Approved surveys must be conducted for the presence of the Indiana and Northern Long-eared bats. All slopes of greater than 25% must be limited to open trenches of 500 feet or less. The Cave Board recommends that Dominion Transmission Inc. maintain a 100-foot buffer around all karst features when blasting, drilling, digging, or trenching. Any engineering failures in Sinking Creek Valley may cause irreparable damage to the underground karst drainage conduits and the health of the Upper Jackson River and the Town of Monterey’s municipal wells. The sinking points in Sinking Creek Valley must be dye traced to their spring resurgences and the caves and resulting springs must be inventoried for invertebrate fauna.

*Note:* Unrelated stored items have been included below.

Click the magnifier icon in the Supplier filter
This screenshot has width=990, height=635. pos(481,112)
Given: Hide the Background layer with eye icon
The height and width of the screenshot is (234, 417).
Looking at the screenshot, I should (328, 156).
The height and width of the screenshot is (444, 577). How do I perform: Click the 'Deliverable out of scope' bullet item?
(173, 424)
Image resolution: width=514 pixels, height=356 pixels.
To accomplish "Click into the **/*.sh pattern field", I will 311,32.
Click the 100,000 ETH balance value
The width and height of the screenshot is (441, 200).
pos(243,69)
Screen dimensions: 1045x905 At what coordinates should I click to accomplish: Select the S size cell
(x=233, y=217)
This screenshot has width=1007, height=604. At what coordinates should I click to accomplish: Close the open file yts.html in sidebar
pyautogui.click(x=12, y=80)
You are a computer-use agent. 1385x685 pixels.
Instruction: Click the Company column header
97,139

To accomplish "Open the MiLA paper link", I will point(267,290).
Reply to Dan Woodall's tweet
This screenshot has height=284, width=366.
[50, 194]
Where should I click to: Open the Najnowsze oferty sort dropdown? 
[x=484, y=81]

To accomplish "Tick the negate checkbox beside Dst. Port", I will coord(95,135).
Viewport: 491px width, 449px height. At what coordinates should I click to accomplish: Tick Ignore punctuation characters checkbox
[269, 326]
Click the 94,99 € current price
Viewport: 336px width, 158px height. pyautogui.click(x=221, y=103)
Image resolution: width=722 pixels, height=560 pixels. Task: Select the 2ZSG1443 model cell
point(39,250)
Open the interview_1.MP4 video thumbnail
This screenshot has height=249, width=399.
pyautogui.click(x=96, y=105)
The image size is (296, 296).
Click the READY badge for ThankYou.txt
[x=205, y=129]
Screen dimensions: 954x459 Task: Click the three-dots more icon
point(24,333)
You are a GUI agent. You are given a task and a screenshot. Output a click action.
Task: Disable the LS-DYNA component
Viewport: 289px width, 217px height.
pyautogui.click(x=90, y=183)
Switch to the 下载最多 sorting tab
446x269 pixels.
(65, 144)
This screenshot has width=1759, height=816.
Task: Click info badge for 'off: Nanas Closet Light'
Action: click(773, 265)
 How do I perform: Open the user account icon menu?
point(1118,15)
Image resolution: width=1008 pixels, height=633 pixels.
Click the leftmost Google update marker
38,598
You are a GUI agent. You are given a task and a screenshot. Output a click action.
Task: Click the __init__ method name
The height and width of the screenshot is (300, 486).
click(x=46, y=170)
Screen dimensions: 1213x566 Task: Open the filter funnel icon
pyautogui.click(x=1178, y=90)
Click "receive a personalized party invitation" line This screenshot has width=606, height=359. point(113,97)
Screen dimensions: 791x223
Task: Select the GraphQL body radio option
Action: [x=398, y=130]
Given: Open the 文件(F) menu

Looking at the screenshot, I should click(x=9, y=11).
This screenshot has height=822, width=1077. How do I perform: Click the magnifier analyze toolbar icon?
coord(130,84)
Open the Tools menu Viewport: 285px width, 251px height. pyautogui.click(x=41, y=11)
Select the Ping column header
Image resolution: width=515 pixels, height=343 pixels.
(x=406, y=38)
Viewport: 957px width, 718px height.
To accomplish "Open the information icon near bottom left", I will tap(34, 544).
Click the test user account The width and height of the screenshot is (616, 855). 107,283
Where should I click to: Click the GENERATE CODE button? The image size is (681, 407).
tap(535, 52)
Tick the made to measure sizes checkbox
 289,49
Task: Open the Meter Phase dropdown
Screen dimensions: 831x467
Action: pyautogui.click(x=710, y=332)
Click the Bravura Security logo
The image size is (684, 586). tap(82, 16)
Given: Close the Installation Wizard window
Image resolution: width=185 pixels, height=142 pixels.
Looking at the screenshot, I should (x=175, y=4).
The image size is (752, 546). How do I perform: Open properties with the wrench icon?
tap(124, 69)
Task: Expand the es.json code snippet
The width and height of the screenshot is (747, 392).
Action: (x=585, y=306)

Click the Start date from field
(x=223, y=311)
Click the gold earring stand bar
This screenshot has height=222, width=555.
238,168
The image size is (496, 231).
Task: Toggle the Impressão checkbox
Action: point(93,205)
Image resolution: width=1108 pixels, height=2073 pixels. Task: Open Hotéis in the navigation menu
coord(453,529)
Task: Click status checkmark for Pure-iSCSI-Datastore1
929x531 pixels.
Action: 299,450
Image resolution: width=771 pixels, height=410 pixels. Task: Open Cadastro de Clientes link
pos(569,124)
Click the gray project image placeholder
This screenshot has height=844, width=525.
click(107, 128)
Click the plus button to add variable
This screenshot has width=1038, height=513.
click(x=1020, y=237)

The spring recharge areas must be protected. All sinking points down gradient of the proposed pipeline corridor must be identified and protected from potential engineering failures. Extra time, money, and oversight must be put into any plan to cross this valley with a construction project of this magnitude. Even with the best “Best Management Practices,” this segment of this route may be too risky and it is recommended the proposed pipeline corridor be re-routed around Sinking Creek Valley and Mackey Spring.

The concentration of known sinkholes in this region suggests intensive karst development is present in this portion of Highland County. The Cave Board recommends application of heightened practices for environmental protection when constructing the pipeline through this area (see section “General recommendations on pipelines through karst regions” below), and local re-routing of the route to avoid passing directly over karst features. Particular attention needs to be paid to ensuring slope stability onsteep slopes above karst valleys and within karst areas.